Probolinggo, KabarBromo.com – “Kami berharap santri tidak hanya unggul secara akademik, tetapi juga mampu bertindak cepat dalam situasi darurat,” ujar Wakil Kepala Sekolah Bidang Kesiswaan SMA Zainul Hasan (ZAHA) 1 Genggong, Muhammad Syifauddin atau yang akrab disapa Mr Bogel, saat mendampingi pembinaan Saka Bakti Husada se-Genggong Raya, Sabtu (9/8/2025).
Kegiatan yang digelar di Aula Barozain SMA ZAHA 1 Genggong, ini menghadirkan dua narasumber, dr. Kurnia dan Cahya Rizki, S.KM, dari Puskesmas Pajarakan. Mereka membawakan materi Pertolongan Pertama Gawat Darurat (PPGD) dan pemanfaatan tanaman obat keluarga (TOGA).

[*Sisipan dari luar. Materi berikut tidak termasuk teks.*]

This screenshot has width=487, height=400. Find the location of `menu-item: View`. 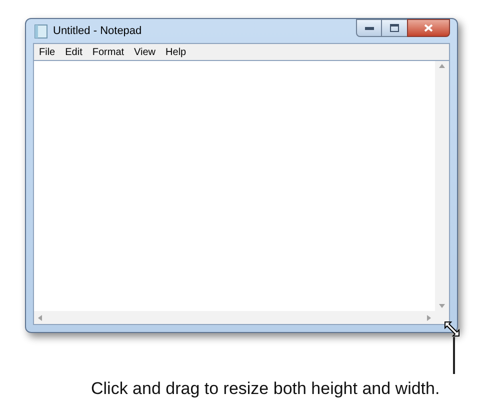

menu-item: View is located at coordinates (145, 52).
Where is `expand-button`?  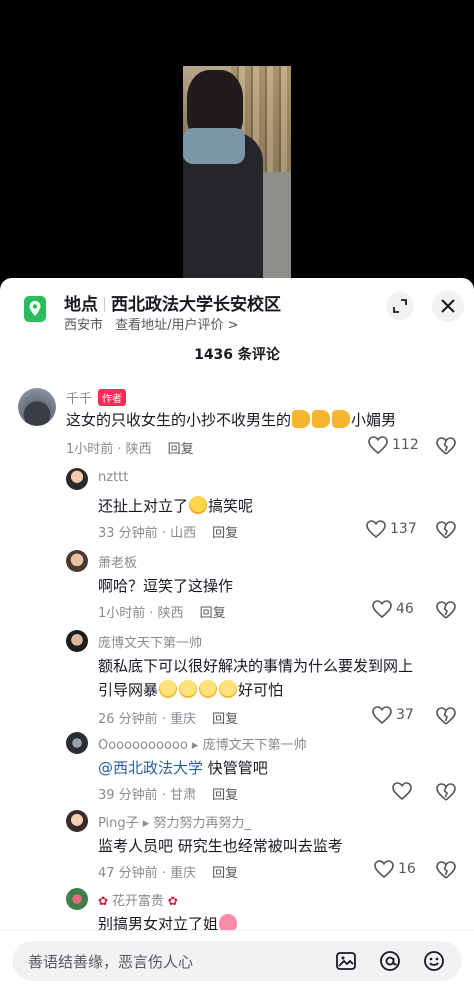
expand-button is located at coordinates (400, 306).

Peserta terdiri dari santri SMA, MA, dan SMK Zainul Hasan Genggong, serta MAN 2 Probolinggo. Mereka mengikuti praktik langsung penanganan korban pingsan, pembalutan luka, hingga peracikan ramuan herbal sederhana.
Selain pembinaan, acara ini juga diwarnai penandatanganan nota kesepahaman (MoU) antara SMA ZAHA 1 Genggong dan Puskesmas Pajarakan sebagai komitmen memperkuat edukasi kesehatan di sekolah.

Mr Bogel menegaskan, pemanfaatan TOGA bukan sekadar pelajaran tambahan, melainkan bagian dari pelestarian pengetahuan tradisional yang relevan dengan perkembangan ilmu kesehatan modern.
“Santri harus mengenal potensi lingkungan sekitar. TOGA ini contoh nyata bagaimana kita memadukan warisan leluhur dengan penanganan kesehatan sehari-hari,” tambahnya.
Ia juga berharap para santri dapat menjadi agen kesehatan di tengah masyarakat.
“Kami ingin santri menjadi pionir kesehatan di masyarakat, khususnya dalam memberikan pertolongan pertama sebelum bantuan medis datang,” pungkasnya.